Thursday, December 26, 2013
Homeless people are no longer welcome in Los Angeles’ Union Station, according to this article in The Los Angeles Times. More than one hundred homeless people had previously used the station each night, but Los Angeles County’s new policy restricts access to ticketed passengers only--ostensibly because of concerns over safety and public health. As The Times reports:
Last summer, an average of 135 homeless people a night were gathering inside the terminal, commandeering bathrooms, sprawling across seats and intimidating customers with aggressive panhandling, MTA officials said.
"We were getting a lot of complaints. Our clientele isn't particularly well-heeled," said Ken Pratt, director of Los Angeles Union Station Property Management for the MTA. "They were being prevented from using the terminal."
The move comes as the agency has embarked on a major renovation of the station. Some downtown residents say the seat closure is pushing people with nowhere else to go out into the cold.
"It seems really unfair that they're not allowed to come in to get warm," said Clare Holzer, an artist who lives in downtown's historic core.
The new policy highlights the difficult considerations that affect public policy decisions relating to the issue of homelessness, and it raises questions as to the rights of homeless people to occupy public places.
In 2012, Democratic Rep.
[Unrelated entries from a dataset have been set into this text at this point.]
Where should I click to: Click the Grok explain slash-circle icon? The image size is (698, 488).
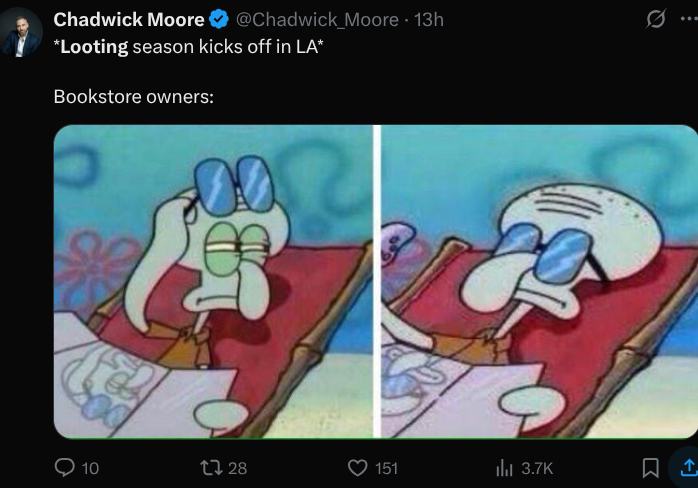point(656,19)
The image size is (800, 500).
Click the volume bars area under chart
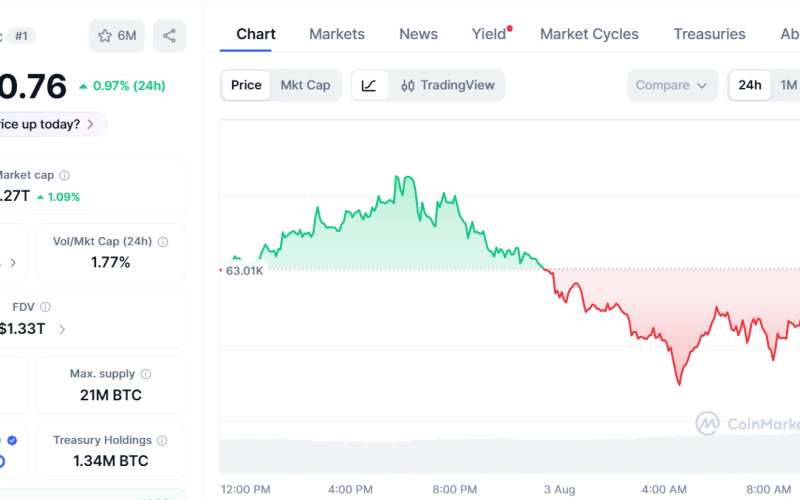pos(509,456)
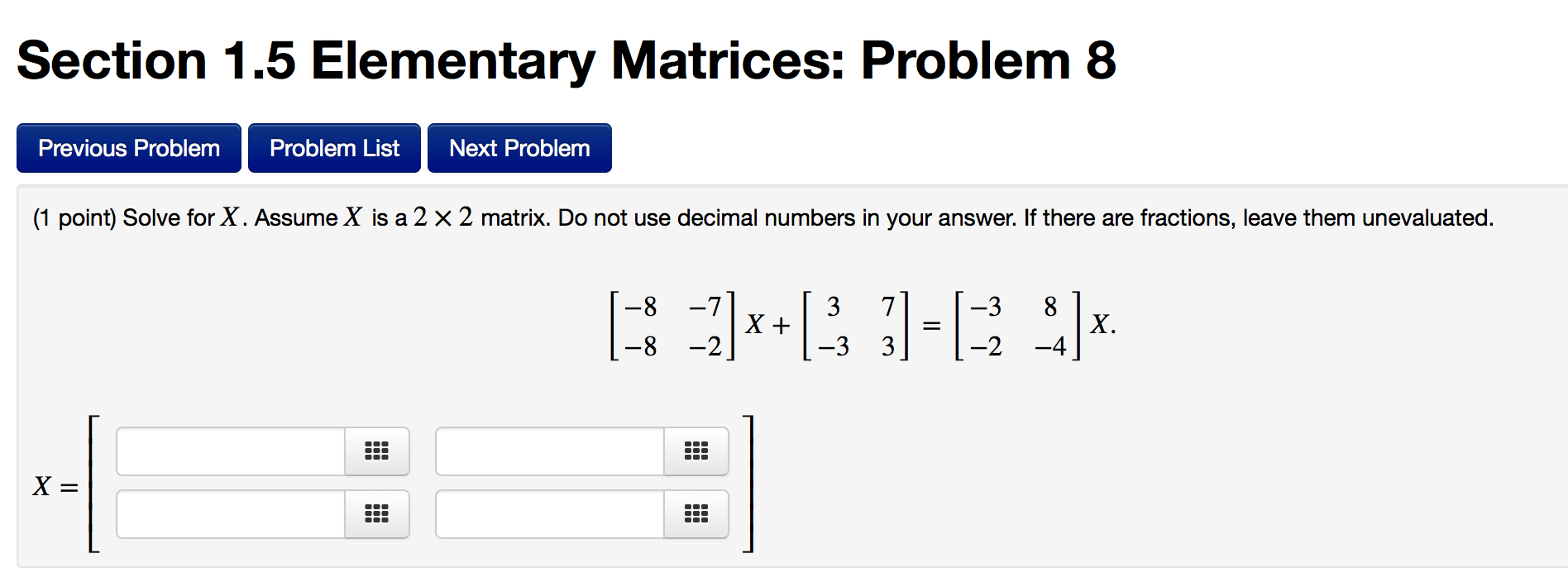
Task: Go to the Previous Problem
Action: (128, 147)
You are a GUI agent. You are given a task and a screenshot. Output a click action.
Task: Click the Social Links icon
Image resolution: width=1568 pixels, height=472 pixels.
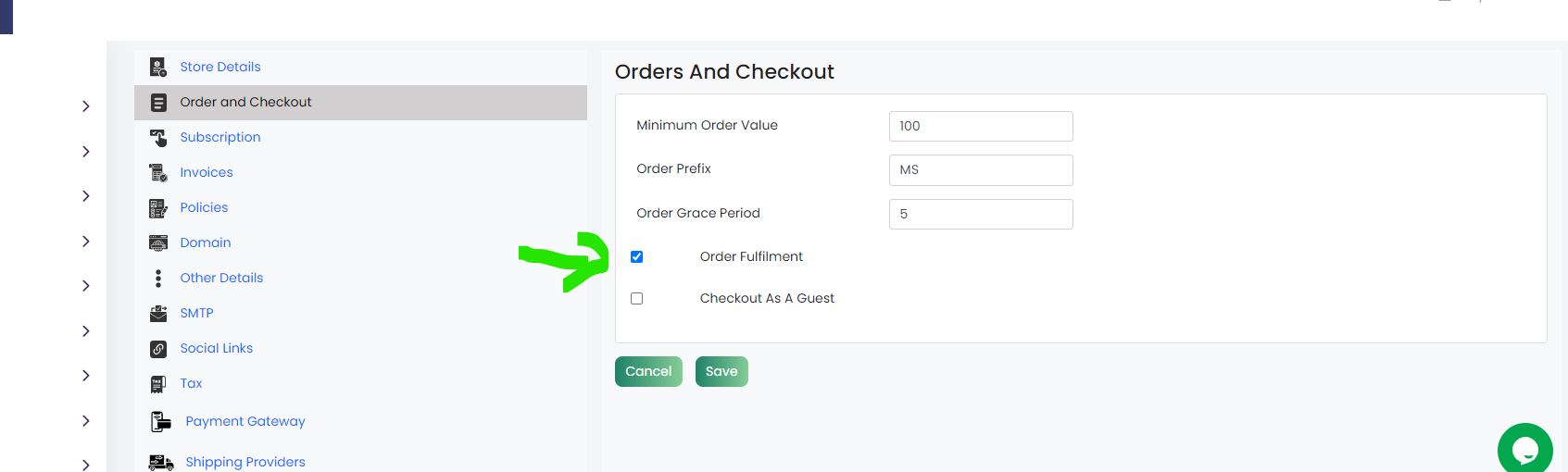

Tom Ammiano introduced into the California General Assembly a Homeless Bill of Rights (A.B. 5). Among other things, the bill would preserve the rights of homeless people to use public spaces; it would ensure their right to legal counsel; and, it would protect employees who assist them from retaliation from their employers. It also would provide civil remedies for violation of the act.
Although it passed the Judiciary Committee last April, the Committee on Appropriations has yet to act upon it. It is expected to come up in January 2014.